Contournement d’Oloron : c’est mal parti. Quid de la liaison Gabarn-pont Laclau ?

La plateforme en cours
En contrebas du rond-point du Gabarn, chantier toujours en cours

Les propos de Jean-Jacques Lasserre ne laissent guère placer au suspense : le conseil départemental (nouveau nom du conseil général) compte bien se désengager de la réalisation du contournement d’Oloron, sur le financement duquel il s’était pourtant prononcé favorablement à une bonne majorité (31 voix pour, 17 contre et 1 abstention) il y a seulement 4 mois.

Motif invoqué par le président du conseil départemental pour justifier ce retournement de veste : l’incurie de la majorité précédente qui a laissé les finances du département dans un triste état et qui a accepté un plan de financement trop favorable aux finances de lÉtat qui, s’agissant d’une route nationale, aurait dû être le seul contributeur. Mais attention, Monsieur Lasserre tient bien à nous préciser dans le même temps qu’il ne nous fait pas le coup de l’héritage. Une attitude qui prouve que les hypocrites que compte ce département ne résident pas tous en Béarn.

Compte tenu du tour pris par les choses, est-ce que la voie qui démarre du rond-point Borderouge et s’arrête à quelques centaines de mètres du la colline où a été réalisé le rond-point du Gabarn va rester « la route qui ne mène nulle part » ? Les engins de travaux publics continuent pourtant de s’activer dans le secteur.

En haut, le rond-point à atteindre
Le rond-point du Gabarn, c’est en haut de la colline

Un coup d’œil jeté sur Internet dans la rubrique « marchés publics » nous apprend que le conseil général a conclu en février dernier un marché pour 4 500 000 € pour la poursuite des travaux dans le secteur. Reste à savoir si la totalité des remblais nécessaires pour atteindre le haut du Gabarn fait partie du marché. Il paraît peu probable, il serait même irresponsable que cette fraction ne soit pas achevée. Alors, la traversée d’Oloron via la rue Jéliote et le cœur du quartier Notre-Dame sera bientôt évitée.
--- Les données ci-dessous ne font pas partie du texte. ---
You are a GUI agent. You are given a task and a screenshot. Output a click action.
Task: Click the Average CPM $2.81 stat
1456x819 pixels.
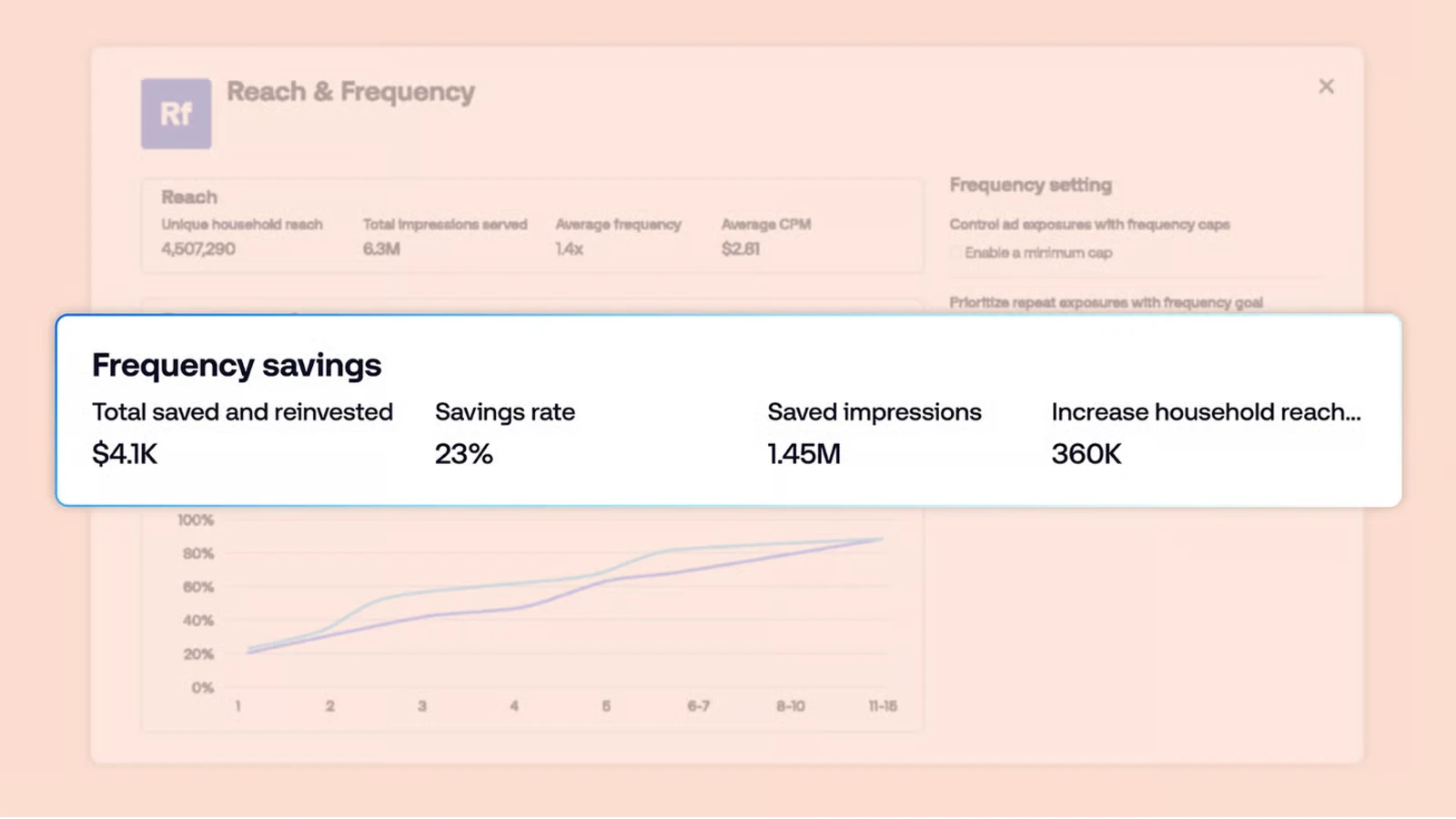coord(766,237)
Mais la liaison Gabarn-pont Laclau n’assure qu’une partie du contournement d’Oloron. Est-il illusoire de voir nos élus locaux (notre maire, nos deux conseillères territoriales, notre président de la CCPO et, pourquoi pas, notre député) faire front commun et ainsi obtenir gain de cause auprès de Jean-Jacques Lasserre ? Oui, c’est illusoire. Mais on peut toujours rêver.

Train Oloron – Pau à 1 €, est-ce bien sérieux ?

Oloron - PauLes quotidiens locaux de ce samedi nous apprennent que l’association Béarn Adour Pyrénées (BAP) soumet à la population une pétition à l’adresse du président du Conseil régional d’Aquitaine. Objectif : réclamer un billet de train Oloron/Pau au tarif unique d’1 € ; davantage de trains sur la ligne ; une voie de croisement à Buzy. BAP justifie ainsi sa démarche : la RN134 entre Oloron et Pau est surchargée et accidentogène ; cette situation génère pollution et perte de temps.

L’initiative de BAP, association composée de socio-professionnels sans doute plus compétents les uns que les autres, est en première analyse séduisante. 1 € le trajet simple contre 7,90 € en tarif plein actuellement, cela ne peut qu’inciter les usagers à préférer le train à la route. Qui ne pourrait adhérer à cette proposition ? Mais où est là-dedans le sérieux de la réflexion ? Sur quelle étude se base-t-elle ?

Quelle est la destination des 17 000 usagers qui, à bord de 12 000 voitures empruntent chaque jour la RN 134 en direction de Pau ou d’Oloron ? Sont-ils en transit ? Se rendent-ils à leur travail ? Vont-ils faire leurs courses dans la capitale du Haut-Béarn ? C’est bien beau de les transporter quasi gratuitement. Mais que deviennent-ils une fois débarqués sur le quai de la gare de Pau ou d’Oloron ? Ils se rendent à pied à leur destination finale ? Ils montent d’improbables navettes ?

Bernard Uthurry, vice-président du Conseil régional d’Aquitaine chargé des transports, et accessoirement élu oloronais, témoigne de bien peu d’enthousiasme devant la proposition de BAP. Il note les surcoûts (aménagements, équipements, fonctionnement) qu’elle engendrerait. Il rappelle aussi qu’aujourd’hui un abonnement annuel sur la ligne Oloron – Pau représente un coût de 1,56 € par trajet.

La pétition de Béarn Adour Pyrénées restera lettre morte. Elle aura au moins eu deux mérites : rappeler les difficultés la route Pau – Oloron et faire parler de l’association. Ce n’est déjà pas si mal quand on se contente d’avancer une fausse bonne idée.